Die große Sause muss warten, die Corona-Lage verbietet einen feierlichen Abschied mit Zuprosten, Gelächter und Umarmungen. Einstweilen ist Hermann Kik in förmlichem Rahmen, aber mit spürbarer Wärme und stehenden Ovationen in der Kirchheimer Stadthalle beschenkt, geehrt und verabschiedet worden. In seiner letzten Sitzung als Ortsvorsteher und Ortschaftsrat würdigte ihn Oberbürgermeister Dr. Pascal Bader als Kommunalpolitiker, der für Ötlingen sehr viel bewegt habe und eigentlich rund um die Uhr im Einsatz gewesen sei. „Immer waren Sie nahe am Mensch, das Wohl der Ötlingerinnen und Ötlinger war Ihnen wichtig“, sagte Bader. Kiks Wissensschatz sei für die Stadtverwaltung von großer Bedeutung gewesen. „Selten hat die Redewendung ‘Eine Legende geht vom Gelände’ so gut gepasst wie bei Ihnen, Herr Kik“.
‘Mr sott...’, sondern
‘Wir sollten...’!“
Hermann Kik war 1992, im Alter von 45 Jahren, zum ehrenamtlichen Vorsteher des neu eingerichteten Ötlinger Ortschaftsrats gewählt worden, dessen Mitglied er gleichzeitig war. Bei einer Bürgerversammlung, die 1990 in der Eduard-Mörike-Halle stattfand, hatten sich Ötlinger Bürgerinnen und Bürger, darunter Kik, für die Gründung eines solchen Gremiums eingesetzt. Kik übte das Amt neben seiner Berufstätigkeit bei Daimler aus, die ihn oft weg von Ötlingen und ins Ausland führte. Seit zehn Jahren ist er im Ruhestand.
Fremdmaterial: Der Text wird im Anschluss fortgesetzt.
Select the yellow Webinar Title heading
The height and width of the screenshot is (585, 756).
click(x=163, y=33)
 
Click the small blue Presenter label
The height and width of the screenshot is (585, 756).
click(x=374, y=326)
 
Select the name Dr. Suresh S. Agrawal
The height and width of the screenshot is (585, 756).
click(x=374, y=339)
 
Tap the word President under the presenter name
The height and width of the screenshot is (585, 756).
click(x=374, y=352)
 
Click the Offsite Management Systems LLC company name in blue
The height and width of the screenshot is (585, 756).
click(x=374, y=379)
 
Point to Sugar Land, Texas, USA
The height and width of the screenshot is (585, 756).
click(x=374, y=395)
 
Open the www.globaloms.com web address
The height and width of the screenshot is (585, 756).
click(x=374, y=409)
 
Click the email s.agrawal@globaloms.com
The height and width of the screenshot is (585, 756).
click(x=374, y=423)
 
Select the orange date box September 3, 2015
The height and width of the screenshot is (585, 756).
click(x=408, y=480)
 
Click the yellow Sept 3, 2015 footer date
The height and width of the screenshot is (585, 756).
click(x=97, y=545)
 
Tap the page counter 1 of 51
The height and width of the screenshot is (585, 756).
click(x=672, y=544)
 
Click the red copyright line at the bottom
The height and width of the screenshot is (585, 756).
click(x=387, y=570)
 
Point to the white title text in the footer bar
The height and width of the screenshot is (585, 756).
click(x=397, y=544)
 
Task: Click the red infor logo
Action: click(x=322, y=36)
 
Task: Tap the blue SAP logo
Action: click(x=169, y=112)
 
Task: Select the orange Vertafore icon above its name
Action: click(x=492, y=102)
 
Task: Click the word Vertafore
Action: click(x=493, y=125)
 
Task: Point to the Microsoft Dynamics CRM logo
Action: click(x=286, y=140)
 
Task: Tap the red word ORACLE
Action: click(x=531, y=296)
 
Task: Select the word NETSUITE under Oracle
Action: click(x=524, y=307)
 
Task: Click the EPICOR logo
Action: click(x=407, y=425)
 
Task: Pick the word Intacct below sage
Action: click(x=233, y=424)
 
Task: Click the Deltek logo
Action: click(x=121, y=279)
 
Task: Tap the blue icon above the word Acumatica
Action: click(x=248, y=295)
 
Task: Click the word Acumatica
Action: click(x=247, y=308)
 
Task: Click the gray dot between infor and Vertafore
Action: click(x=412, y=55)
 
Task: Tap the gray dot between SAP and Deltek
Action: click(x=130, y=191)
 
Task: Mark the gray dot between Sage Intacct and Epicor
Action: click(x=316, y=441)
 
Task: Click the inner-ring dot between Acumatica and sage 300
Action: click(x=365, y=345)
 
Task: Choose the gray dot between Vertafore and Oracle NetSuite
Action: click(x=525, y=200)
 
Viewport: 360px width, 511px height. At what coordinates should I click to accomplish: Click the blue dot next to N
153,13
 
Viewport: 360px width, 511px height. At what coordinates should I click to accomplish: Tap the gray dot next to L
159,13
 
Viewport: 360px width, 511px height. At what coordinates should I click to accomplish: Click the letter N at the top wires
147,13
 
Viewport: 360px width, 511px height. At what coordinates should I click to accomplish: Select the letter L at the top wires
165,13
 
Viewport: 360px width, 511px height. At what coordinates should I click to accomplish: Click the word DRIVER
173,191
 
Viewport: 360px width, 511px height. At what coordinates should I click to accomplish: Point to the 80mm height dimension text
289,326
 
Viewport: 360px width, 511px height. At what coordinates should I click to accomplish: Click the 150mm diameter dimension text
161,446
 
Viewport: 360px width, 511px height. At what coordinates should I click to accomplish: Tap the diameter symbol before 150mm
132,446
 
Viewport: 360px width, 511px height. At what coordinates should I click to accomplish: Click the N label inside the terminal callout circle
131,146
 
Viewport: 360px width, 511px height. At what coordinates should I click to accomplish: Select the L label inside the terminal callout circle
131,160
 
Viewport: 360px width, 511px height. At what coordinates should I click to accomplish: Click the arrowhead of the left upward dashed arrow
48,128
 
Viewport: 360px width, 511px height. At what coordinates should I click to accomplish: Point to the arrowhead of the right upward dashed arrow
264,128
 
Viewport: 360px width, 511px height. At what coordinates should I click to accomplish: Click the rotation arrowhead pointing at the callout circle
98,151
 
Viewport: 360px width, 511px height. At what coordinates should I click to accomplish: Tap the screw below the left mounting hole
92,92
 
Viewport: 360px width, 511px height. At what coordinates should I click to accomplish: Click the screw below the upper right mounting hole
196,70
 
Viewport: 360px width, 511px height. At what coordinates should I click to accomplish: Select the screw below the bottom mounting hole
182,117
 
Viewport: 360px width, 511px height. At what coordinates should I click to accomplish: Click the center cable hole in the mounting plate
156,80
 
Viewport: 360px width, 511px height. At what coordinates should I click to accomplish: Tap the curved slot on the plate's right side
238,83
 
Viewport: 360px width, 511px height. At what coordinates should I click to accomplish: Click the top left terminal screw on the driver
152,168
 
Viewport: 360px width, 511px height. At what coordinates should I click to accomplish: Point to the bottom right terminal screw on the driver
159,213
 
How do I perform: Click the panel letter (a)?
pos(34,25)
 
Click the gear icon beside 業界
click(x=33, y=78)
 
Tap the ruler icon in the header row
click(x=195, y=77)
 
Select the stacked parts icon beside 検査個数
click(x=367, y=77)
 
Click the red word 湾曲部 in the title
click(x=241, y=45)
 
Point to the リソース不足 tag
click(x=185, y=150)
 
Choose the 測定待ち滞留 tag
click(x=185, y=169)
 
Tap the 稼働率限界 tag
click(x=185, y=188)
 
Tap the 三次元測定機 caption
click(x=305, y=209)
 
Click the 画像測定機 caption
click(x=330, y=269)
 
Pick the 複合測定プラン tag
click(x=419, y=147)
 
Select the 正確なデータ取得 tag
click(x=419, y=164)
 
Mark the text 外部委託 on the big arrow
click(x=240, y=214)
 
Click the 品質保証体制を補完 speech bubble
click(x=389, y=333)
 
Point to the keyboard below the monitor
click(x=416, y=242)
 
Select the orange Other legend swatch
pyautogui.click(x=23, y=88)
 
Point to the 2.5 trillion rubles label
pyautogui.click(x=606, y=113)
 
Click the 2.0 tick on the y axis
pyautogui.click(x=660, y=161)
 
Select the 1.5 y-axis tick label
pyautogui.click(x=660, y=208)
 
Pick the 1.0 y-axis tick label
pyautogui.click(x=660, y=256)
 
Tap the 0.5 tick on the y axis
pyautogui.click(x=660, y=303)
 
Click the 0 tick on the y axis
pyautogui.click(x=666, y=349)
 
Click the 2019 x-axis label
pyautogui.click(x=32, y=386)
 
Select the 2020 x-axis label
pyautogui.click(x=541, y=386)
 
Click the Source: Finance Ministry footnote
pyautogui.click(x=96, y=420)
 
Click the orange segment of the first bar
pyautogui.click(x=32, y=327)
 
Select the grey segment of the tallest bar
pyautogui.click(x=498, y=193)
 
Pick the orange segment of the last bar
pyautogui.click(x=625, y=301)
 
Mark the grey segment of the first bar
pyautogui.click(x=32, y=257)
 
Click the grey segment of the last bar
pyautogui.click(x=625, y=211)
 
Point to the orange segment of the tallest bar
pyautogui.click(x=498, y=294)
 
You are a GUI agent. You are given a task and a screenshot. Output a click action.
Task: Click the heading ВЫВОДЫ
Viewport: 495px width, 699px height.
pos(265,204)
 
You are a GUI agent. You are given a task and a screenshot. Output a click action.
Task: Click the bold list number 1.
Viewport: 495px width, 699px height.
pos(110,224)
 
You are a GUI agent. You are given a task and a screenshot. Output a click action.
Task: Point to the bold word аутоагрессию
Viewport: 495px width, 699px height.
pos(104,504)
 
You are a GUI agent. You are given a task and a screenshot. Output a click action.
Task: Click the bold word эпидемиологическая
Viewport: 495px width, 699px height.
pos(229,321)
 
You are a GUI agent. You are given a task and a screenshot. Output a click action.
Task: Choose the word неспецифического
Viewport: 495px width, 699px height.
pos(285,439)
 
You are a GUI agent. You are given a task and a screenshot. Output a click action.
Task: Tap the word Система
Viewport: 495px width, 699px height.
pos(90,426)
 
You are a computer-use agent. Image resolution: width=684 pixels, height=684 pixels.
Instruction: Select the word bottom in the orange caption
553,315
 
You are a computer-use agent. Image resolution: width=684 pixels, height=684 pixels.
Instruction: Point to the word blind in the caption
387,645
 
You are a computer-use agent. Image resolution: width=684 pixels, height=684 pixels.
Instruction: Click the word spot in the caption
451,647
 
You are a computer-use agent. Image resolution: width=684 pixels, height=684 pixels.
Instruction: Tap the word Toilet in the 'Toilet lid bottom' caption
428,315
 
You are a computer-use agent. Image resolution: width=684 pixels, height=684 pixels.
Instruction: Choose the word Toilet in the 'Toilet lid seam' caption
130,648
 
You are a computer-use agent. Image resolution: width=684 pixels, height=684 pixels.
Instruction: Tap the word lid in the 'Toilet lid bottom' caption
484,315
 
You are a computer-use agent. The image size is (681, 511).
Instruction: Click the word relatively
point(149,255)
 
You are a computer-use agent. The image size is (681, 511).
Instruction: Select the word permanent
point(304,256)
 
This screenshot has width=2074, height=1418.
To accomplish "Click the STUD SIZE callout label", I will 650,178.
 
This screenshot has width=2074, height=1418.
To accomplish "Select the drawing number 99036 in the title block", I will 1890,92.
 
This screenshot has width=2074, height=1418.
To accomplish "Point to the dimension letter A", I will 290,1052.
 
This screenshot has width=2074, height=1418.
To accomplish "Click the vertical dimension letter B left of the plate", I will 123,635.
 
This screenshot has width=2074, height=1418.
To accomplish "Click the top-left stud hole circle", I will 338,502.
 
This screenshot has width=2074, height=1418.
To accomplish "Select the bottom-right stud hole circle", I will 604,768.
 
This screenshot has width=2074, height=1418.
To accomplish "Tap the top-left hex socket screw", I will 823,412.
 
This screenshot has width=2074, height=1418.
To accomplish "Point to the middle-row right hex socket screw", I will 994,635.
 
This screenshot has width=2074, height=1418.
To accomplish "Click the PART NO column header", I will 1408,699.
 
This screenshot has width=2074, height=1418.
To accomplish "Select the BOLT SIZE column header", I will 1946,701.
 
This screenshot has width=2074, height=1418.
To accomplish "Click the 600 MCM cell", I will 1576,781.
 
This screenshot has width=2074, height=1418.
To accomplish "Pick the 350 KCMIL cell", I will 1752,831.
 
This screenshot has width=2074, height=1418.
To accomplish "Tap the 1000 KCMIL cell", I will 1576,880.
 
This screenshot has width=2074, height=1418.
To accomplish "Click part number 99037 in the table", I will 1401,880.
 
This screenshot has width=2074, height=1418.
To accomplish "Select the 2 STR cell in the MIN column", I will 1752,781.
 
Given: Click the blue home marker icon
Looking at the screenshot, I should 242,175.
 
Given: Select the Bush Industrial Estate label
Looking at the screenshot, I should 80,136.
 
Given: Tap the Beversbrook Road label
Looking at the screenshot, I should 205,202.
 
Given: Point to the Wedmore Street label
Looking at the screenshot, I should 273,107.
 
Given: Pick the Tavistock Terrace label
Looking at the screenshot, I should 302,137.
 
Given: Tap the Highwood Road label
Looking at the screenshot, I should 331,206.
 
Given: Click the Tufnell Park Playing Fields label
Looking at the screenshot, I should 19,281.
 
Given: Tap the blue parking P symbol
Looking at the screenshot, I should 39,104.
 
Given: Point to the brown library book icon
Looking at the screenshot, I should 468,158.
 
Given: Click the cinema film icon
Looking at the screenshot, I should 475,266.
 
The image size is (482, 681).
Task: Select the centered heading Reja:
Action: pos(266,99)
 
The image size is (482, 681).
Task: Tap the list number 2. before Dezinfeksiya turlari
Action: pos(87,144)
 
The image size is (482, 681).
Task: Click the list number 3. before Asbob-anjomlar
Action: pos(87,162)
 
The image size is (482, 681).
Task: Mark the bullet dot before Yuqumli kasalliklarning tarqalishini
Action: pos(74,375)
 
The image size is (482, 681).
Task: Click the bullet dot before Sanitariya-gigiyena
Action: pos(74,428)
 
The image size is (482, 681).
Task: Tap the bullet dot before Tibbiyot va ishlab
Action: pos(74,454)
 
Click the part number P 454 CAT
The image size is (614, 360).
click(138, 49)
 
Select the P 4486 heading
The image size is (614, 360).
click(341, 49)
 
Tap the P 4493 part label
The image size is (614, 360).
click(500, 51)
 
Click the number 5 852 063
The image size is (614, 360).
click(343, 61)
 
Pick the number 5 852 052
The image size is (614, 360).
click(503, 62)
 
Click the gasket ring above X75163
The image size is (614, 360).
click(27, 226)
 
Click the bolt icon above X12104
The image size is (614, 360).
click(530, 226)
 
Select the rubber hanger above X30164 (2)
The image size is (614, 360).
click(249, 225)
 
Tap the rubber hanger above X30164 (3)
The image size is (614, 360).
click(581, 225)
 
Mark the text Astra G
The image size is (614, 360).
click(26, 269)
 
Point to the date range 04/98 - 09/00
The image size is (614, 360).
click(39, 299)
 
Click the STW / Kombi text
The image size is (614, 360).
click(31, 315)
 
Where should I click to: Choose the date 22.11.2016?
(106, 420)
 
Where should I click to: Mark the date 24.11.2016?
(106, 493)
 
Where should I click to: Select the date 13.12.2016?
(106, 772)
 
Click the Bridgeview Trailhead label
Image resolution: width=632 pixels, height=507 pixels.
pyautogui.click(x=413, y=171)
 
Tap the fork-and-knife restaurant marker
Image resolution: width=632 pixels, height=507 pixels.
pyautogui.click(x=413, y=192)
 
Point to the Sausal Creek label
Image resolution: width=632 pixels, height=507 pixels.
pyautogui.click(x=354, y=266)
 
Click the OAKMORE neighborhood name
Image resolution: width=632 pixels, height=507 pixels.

Hermann Kik verstehe es, Menschen mitzureißen, zu begeistern und anzuspornen, sagte Öbi-Fraktionskollegin und Weggefährtin Gundis Henzler, die gemeinsam mit dem Fraktionsvorsitzenden Timo Just eine Rede hielt. Bei einer Verabschiedung werde gerne, um die Bescheidenheit eines Menschen hervorzuheben, die Floskel gebraucht: „Er war kein Freund großer Worte.“ Das treffe auf Hermann Kik so überhaupt nicht zu. „Du bist vor allem ein Freund vieler Worte, hast unermüdlich argumentiert, gebohrt, nachgehakt“. Und noch viel mehr sei Kik ein Freund von Taten gewesen. „Dein Leitspruch war nie: ‘Mr sott...’, sondern ‘Wir sollten...!’“
Beispielhaft erinnerte Gundis Henzler an Kiks Organisation einer „wahrlich grandiosen 1200-Jahr-Feier“ und an die Anfangszeit des Ortschaftsrats, in der die frischgebackenen Räte mit den kommunalpolitischen Gepflogenheiten zu kämpfen hatten. „Unser Herantasten gipfelte oft in einem Bombardement von Anträgen. Schon damals hast du eine mustergültige Disziplin an den Tag, beziehungsweise die Nacht, gelegt“. Nicht alle seien so diszipliniert gewesen. „Zu später Stunde stand plötzlich das eine oder andere Weizenbier neben den Sitzungsunterlagen“. Die Infoveranstaltung zur Schnellbahntrasse in der Mehrzweckhalle „mit Zugbeschallung in Echtzeit“, die würdige Begrüßung der ersten S-Bahn, die Hommage am Farrenstall- und am ehemaligen Bahnhofsgelände, „das alles habe Kiks Handschrift getragen“.
In Anspielung an die Sänfte, mit der er einst ins renovierte Ötlinger Rathaus getragen worden war, durfte Hermann Kik in der E-Rikscha eine Ehrenrunde durch den großen Saal der Stadthalle drehen.